“Look around, and you tell me why I moved here,” says Paul Harris, 52, with a wave of his hand as we sit over a mouth-watering bowl of Bolivia’s lunch staple, sopa de mani (peanut soup). We’re on the second floor of the central market in sub-tropical Samaipata. Below us, women shuffle from one fruit stall to the next, filling their baskets with avocadoes the size of softballs, sunset-red tomatoes on the vine, and the exotic chirimoya, a fruit which Mark Twain called “deliciousness itself.”
“I moved here blind,” says Paul. “I hadn’t even really traveled much outside of Canada before I decided to retire [he worked in insurance], sell my house, and head south. Fifty winters of ice storms were enough. I went searching for the sun and stumbled upon the Garden of Eden.”
Samaipata isn’t your run-of-the-mill South American retirement destination. Given that it’s a landlocked country, and the poorest on the continent, it’s no wonder that most people overlook Bolivia. Expats more often head farther west to the coastal and more developed countries of Peru and Ecuador. But venturing outside of the beach’s reach and into the altiplano means tapping into a less-traveled, fully-authentic Bolivian community intermingled with expats as adventurous as yourself.
“The allure of living off the beaten path is what drew me here,” says Paul. “Toronto is a huge city. I’d had enough of that life. I wanted simplicity. I wanted to see the stars at night and hear only the crickets outside my window. I wanted roosters to wake me up in the morning, not an alarm clock. Living here is all of that. It’s like living in another time.”

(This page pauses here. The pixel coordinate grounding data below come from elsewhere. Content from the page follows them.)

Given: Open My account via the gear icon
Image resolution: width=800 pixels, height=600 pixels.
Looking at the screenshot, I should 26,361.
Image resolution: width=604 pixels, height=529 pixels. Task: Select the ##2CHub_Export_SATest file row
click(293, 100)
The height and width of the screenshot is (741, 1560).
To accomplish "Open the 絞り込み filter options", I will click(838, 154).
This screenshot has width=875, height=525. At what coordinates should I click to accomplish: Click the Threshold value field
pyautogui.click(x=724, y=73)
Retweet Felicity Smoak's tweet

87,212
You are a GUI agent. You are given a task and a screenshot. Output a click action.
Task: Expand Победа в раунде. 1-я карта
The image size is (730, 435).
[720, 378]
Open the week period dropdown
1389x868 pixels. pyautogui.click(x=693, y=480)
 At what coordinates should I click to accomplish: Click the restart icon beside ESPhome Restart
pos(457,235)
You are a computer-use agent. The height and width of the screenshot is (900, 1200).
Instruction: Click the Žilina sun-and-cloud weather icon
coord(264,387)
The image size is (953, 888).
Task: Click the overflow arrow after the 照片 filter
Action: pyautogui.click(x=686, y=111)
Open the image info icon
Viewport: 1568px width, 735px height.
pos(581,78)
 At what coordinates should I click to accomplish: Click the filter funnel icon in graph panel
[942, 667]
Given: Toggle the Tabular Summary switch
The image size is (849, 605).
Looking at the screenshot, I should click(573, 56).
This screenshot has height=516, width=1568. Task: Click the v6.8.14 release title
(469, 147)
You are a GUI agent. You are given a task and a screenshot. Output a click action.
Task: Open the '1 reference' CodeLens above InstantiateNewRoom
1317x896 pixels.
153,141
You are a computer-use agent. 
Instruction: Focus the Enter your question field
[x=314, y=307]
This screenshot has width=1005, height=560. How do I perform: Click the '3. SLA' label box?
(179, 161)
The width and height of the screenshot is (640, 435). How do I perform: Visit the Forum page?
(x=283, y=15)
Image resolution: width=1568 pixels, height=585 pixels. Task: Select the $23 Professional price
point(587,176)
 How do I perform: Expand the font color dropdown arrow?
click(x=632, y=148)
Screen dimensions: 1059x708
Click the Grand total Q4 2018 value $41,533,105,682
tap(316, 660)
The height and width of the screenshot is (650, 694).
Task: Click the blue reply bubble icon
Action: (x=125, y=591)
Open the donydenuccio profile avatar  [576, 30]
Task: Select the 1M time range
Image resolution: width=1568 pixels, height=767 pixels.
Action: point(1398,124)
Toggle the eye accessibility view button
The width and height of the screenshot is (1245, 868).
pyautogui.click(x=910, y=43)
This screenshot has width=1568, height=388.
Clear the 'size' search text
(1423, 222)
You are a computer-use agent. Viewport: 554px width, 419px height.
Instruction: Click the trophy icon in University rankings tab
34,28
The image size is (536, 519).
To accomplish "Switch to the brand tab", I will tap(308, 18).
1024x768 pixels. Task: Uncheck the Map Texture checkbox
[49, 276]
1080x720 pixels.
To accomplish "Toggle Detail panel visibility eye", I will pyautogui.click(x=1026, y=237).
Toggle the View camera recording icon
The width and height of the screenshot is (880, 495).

That’s not to say Samaipata isn’t a developed town. Colorful colonial architecture and traffic-free dirt roads display the Spanish influence of the 17th century, but you quickly notice the impact the influx of tranquility-seeking nature lovers from Europe has had on the area since the 1970s. Attracted to the cooler climate and serene landscape of the foothills of the Andes, many obtained permanent residency visas, turning the tiny town of 4,500 into a melting pot of nationalities.
I’m indulging like I never could in Toronto.
“Most mornings I get espresso and a pastry at the café across from the plaza. I use the WiFi and catch up with friends, or I just watch the world drift by,” Paul says. “Evenings I’ll grab a wood-fired pizza and a locally brewed Belgian-style beer and listen to live music until the sun goes down. And once or twice a week I’ll head to the cocktail bar for happy hour and sit on the terrace and watch the sunset. Sometimes I give in and order a cheeseburger. I’m indulging like I never could in Toronto.”
The possibility to indulge exists for two reasons: the cost of living in Samaipata is astoundingly low. A furnished, one-bedroom terraced apartment can be rented for under $500 a month. So eating out for every meal isn’t going to break the bank, and an active lifestyle is too tempting to pass up.
“I bought myself a mountain bike and ride up to El Fuerte [a local site with 4th- century pre-Inca ruins] twice a week,” he says. “The weather is perfect, around 70 F, mostly, and the view is spectacular. Afterward I eat a big meal at the market for a dollar and change. With all the vegetarian options and fresh produce grown right down the street, I’m in the best shape of my life.”
But if mountain biking 30 miles a week and limiting yourself to only fruits and vegetables doesn’t sound like the ideal retired life, there’s a more relaxing and indulgent side to Samaipata that’s popular with locals and expats alike—the daily siesta.
“It’s something I wish existed in Canada,” Paul says with a laugh. “The idea of taking a nap during your three-hour lunch break sounds like something everyone could live with.”
Sitting at the gates of Amboró National Park (the most biologically diverse jungle in the world) Samaipata is a remarkable juxtaposition of wild, untamed wilderness (monkeys, giant anteaters, spectacled bears, and jaguars reside in the jungle), and safe, comfortable living—the city of Santa Cruz (consular services, top-notch private hospitals at developing-world prices, and the international airport with one-stop flights to the U.S. for under $400), is less than three hours away.
“I’ve been on a couple of treks into Amboró,” recalls Paul. “They drive you in with a Land Cruiser, a guide leads you to a village a few miles inside the park, and you stay the night in a private hut. I lounged around in a hammock and read my Kindle in the evening while an indigenous woman cooked dinner for me and the other guests. It’s the epitome of simple living. The buzz of insects was unreal and unbelievably peaceful. I slept like a baby.”
It’s a treat to get away from it all, but also to get back to civilization. “The next day I was back in Samaipata, walking the quiet dirt road to get a scoop of ice cream from the German-owned restaurant on the edge of town. An incredibly authentic jungle experience followed by chocolate ice cream, and none of it put a dent in my wallet. Where else can you live like this?”